EXERCISE » Can you write out every line of the material below, requests included, with each click coordinate in the answers multiplied by 0.65 and rounded to the nearest whole number, halves rounded up? Leave the pictures out of your answer.

DATA EXCERPTS »
+++
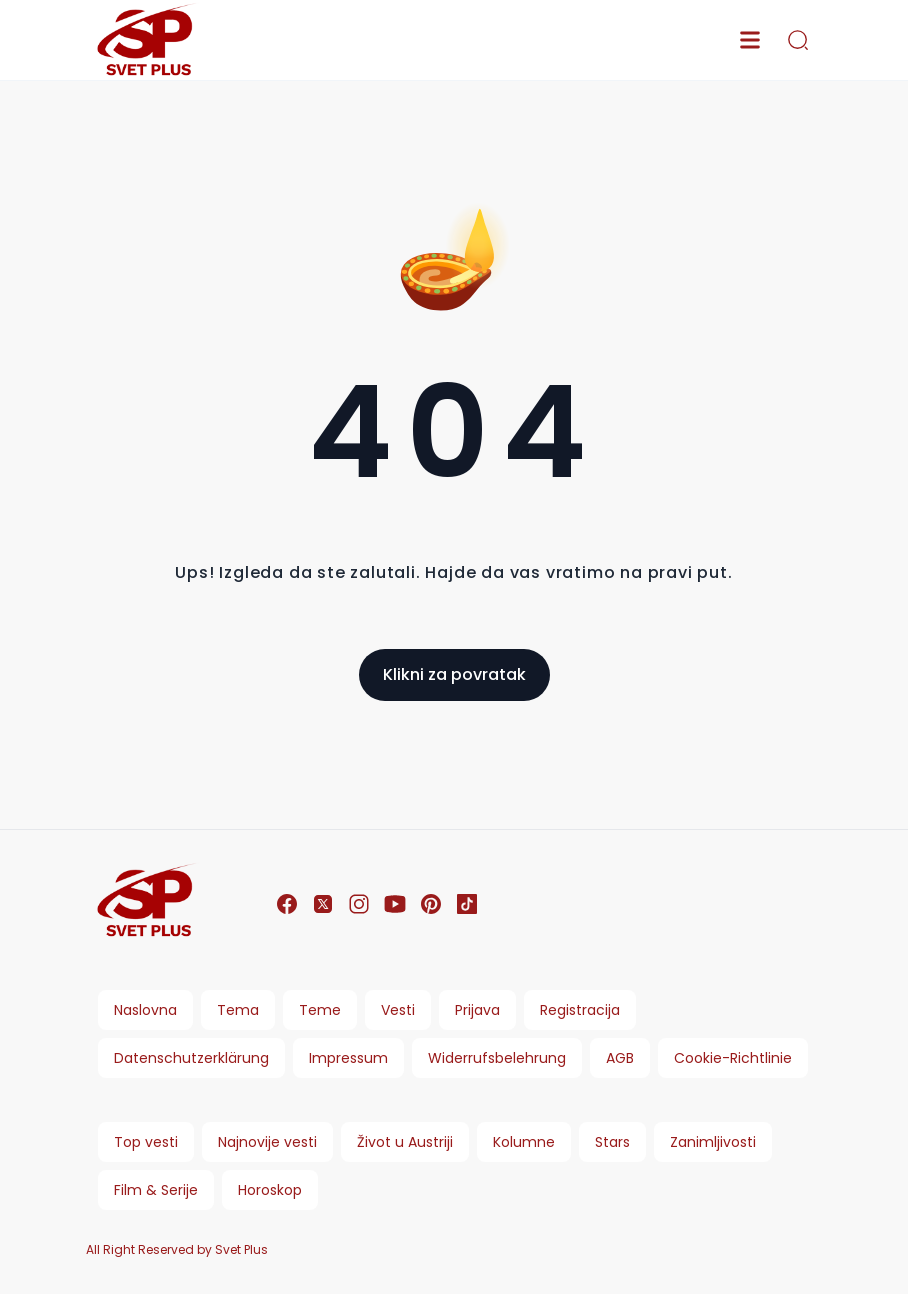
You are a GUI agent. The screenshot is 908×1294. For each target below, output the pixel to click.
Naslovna (145, 1010)
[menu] (750, 40)
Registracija (580, 1010)
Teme (320, 1010)
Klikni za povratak (454, 674)
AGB (620, 1058)
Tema (238, 1010)
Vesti (398, 1010)
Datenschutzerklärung (191, 1058)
+++
THE SOLUTION »
You are a GUI agent. The screenshot is 908×1294. For each target below, output the pixel to click.
Naslovna (94, 657)
[menu] (488, 26)
Registracija (377, 657)
Teme (208, 657)
Klikni za povratak (295, 438)
AGB (403, 688)
Tema (155, 657)
Vesti (259, 657)
Datenschutzerklärung (124, 688)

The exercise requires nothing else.